22-Elegance-
22話「優雅」
正式には僕が出したかった意味ではないので、あとがきで紹介しますね。
俺達は取り敢えず全員を気絶させると言う方法で勝利を得た。
「響花!急げ!後5分だ」
隼人はそう叫んだ。
「え・・・・・・何が?」
「何かのタイムリミットが、だ!恐らくそれを解決するための何かを長柄川が持ってる!」
「何で私が?」
「僕が女子の体を触るわけには行かないだろう!」
「は、はい!」
凄い剣幕の隼人に音河は思わず丁寧な返事をする。
「・・・クスリだ・・・」
海馬が倒れたまま言った。
「ビンに入った・・・・・・緑色の液体がある。ソイツが必要なんだ・・・・・・」
「・・・・・・あった!」
音河がそれを持ってこちらへやってきた。
「海馬君。誰に渡すかはしらないけど、行ってきたほうがいいよ。君に行ってほしいな。私としては」
「あぁ・・・・・・。ゴメン、皆」
海馬が、それを受け取って歩き始めた。入り口に向かって。
「・・・・・・!」
俺は、長柄川の方を見た。それは俺だから感じられたかすかな気配。
「長柄川が起きた!」
という俺の事実報告と
「彼を撃ちなさい!」
という長柄川の叫び声が同時にその工場に響き渡った。
隼人が目を丸くする。この場合は驚きではなく、失敗したことに愕然としている可能性のほうが高いだろう。
そして・・・・・・。
・・・・・・・・・。
発射音がしない。空砲のような音すらしない。
「・・・・・・どういうことだ!」
花咲が起き上がって叫んだ。そして同時に自分が拘束されている事に気付く。
俺達・・・・・・敵味方含めて見たものは、
2階で倒れている狙撃手たちだった。
「・・・・・・お前ら!一体何をしたんだ!」
丹波も起き上がってそう叫んだ。
「・・・・・・ソウメイ君。何かしたのかい?」
「音河じゃね?」
「火水じゃない?」
「王城君でしょう」
1周回ってきた。
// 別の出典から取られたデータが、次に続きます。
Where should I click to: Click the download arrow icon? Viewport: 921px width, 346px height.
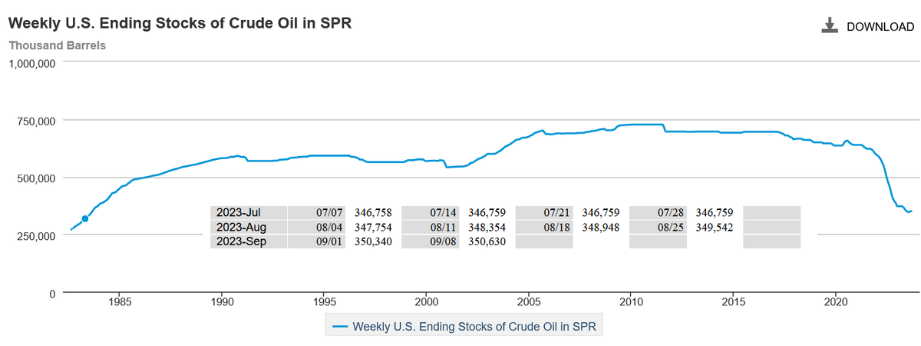[x=829, y=26]
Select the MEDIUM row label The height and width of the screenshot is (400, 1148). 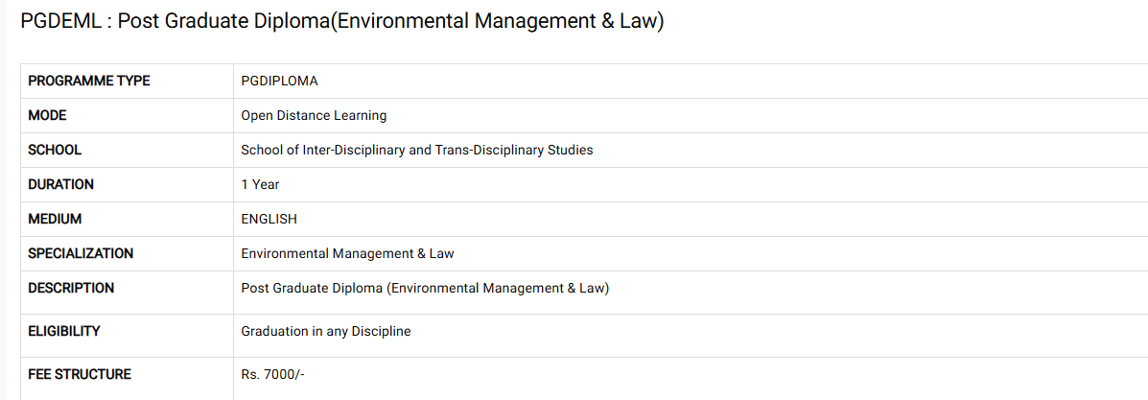(55, 219)
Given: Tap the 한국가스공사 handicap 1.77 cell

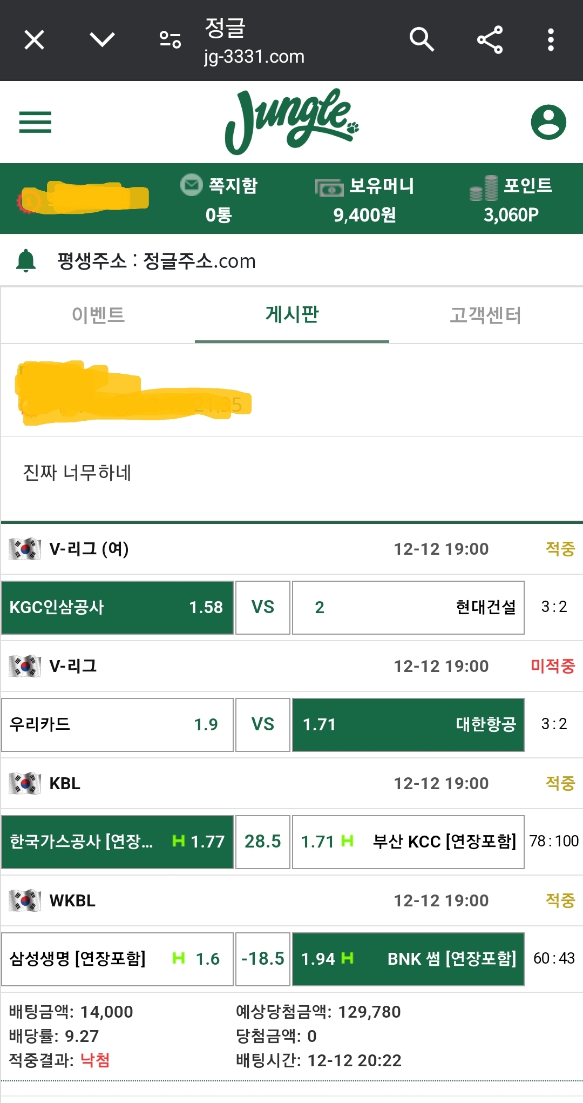Looking at the screenshot, I should pos(117,842).
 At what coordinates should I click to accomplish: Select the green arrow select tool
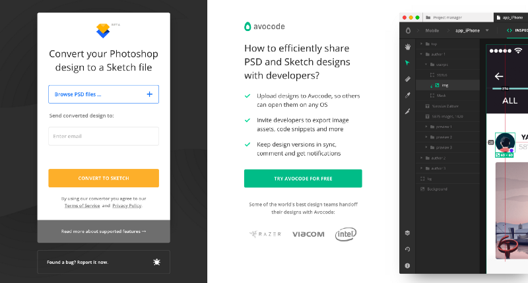[x=407, y=63]
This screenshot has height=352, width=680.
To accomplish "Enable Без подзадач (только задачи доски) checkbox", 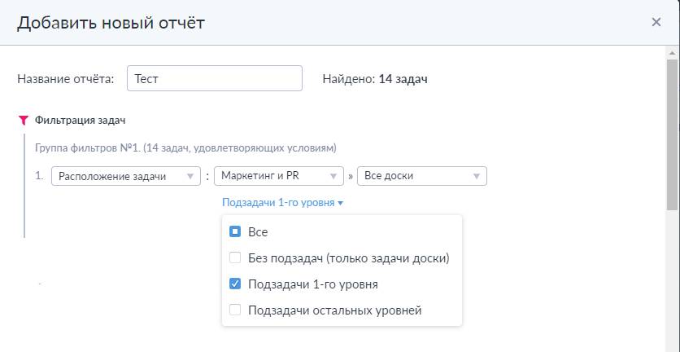I will click(x=235, y=258).
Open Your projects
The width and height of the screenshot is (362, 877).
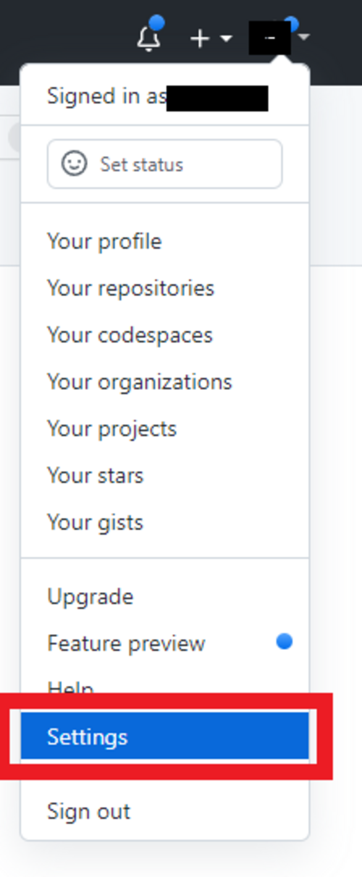[112, 429]
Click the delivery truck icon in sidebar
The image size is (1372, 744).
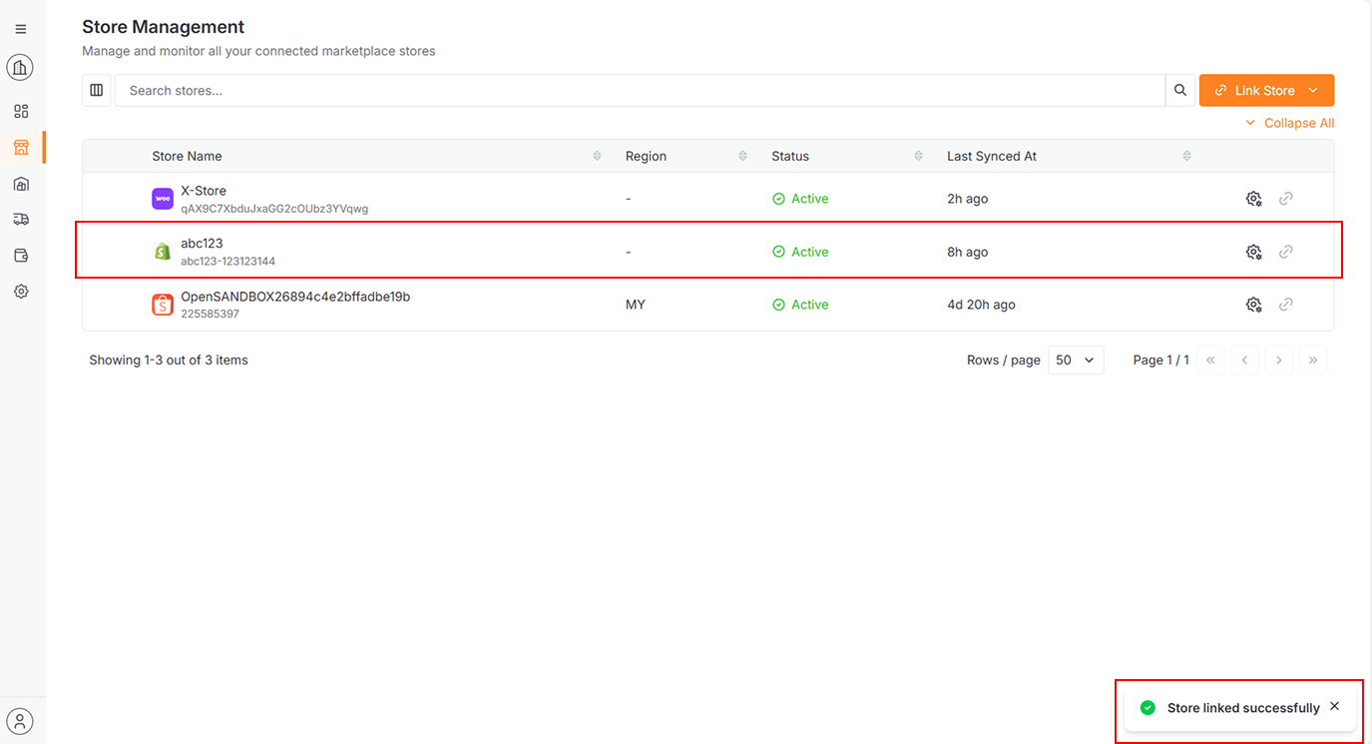pyautogui.click(x=20, y=219)
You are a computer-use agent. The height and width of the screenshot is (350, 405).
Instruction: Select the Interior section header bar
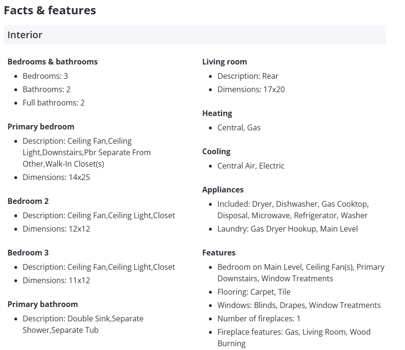(x=195, y=35)
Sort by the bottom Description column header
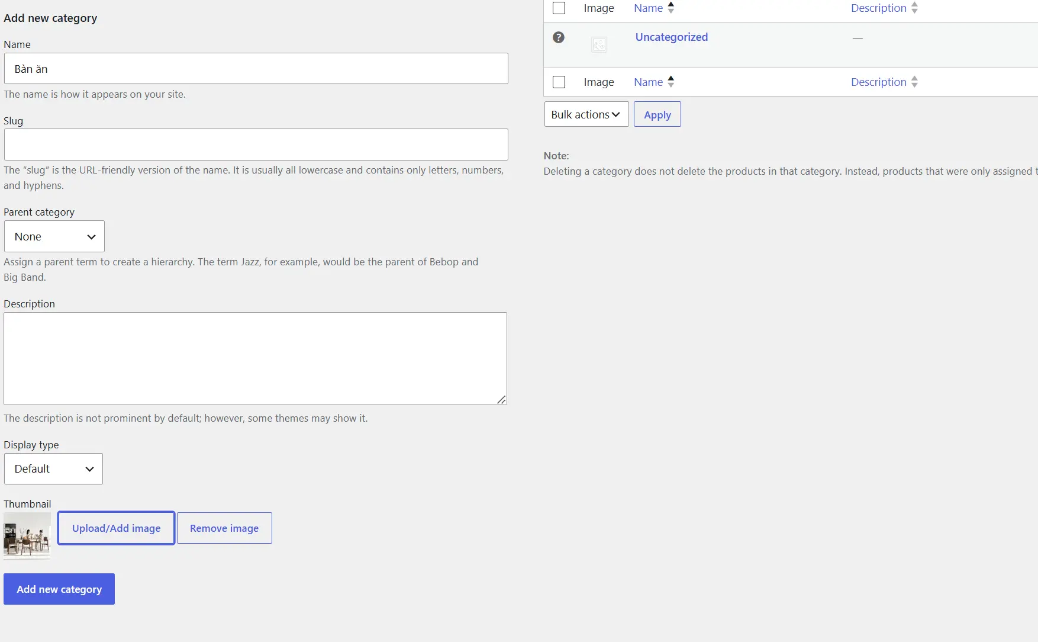The height and width of the screenshot is (642, 1038). (x=878, y=82)
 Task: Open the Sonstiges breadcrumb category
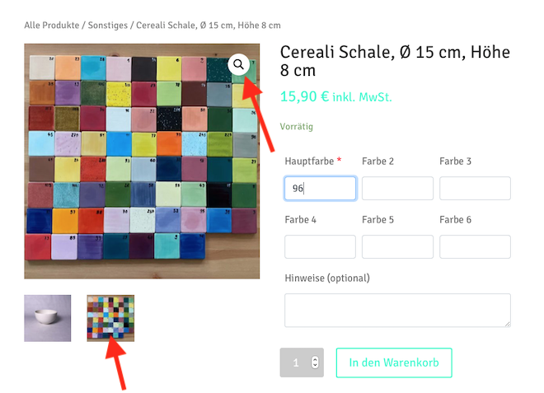(107, 26)
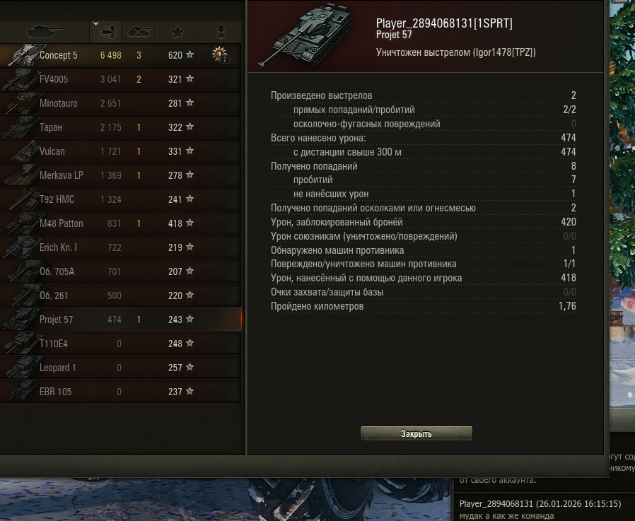Select the FV4005 row in the team list

click(120, 79)
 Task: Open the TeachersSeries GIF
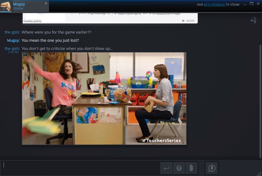tap(104, 98)
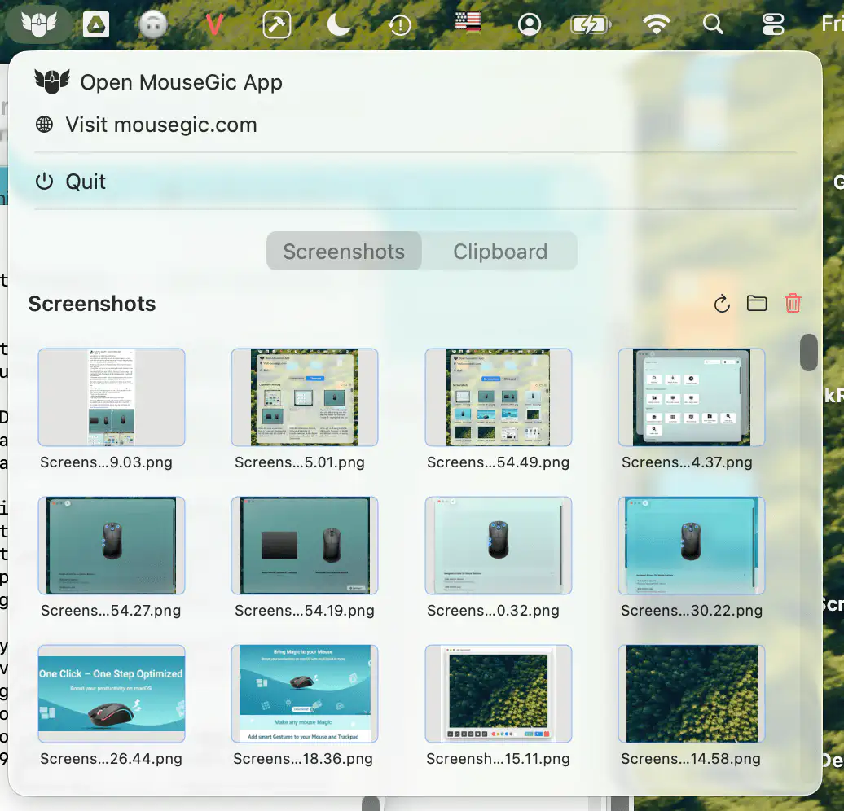The height and width of the screenshot is (811, 844).
Task: Select the Screens…9.03.png thumbnail
Action: (112, 397)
つまりこの中にはいないだろう。ということは・・・・・・。
「海馬か?」
「・・・・・・」
俺達の質問に海馬は黙っている。
いや、顔を青ざめている事から聞こえていないようだ。
だが、あの表情は不安や焦燥ではない。どちらかと言うとそれは、驚きと恐怖・・・・・・。
「くっそ」
「アイツか・・・・・・」
「あの状態でも私たちの前に立ちはだかるのね・・・・・・」
花咲、丹波、長柄川は呟く。
「・・・・・・だから・・・・・・怖いんだよ・・・・・」
海馬は呟く。こちらに聞こえるか聞こえないか程度の声で。
「俺の能力を無視できる・・・・・・予想できない行動ばっかりだから・・・・・・」
そのまま一歩下がる。
「だからこそ・・・・・・なんだけど・・・・・・」
彼が口を噤んだと同時に、2階から何かがやってきた。
その何かは言った。
「正先輩はいつも元気が無いように見えます。どうしてでしょうか?私はどんな状況でも元気いっぱいですよ?」
その何かが物語りの元凶で鍵で、そして海馬の固い意志だった。
「・・・・・・雅・・・・・・」
ようやく今回の章の「この世界」の登場です。お楽しみに。
「雅」というのは、日本独特なので、「優雅」という意味にしましたところ、意味が優美さと同義だったので、題名はそちらにさせていただきました。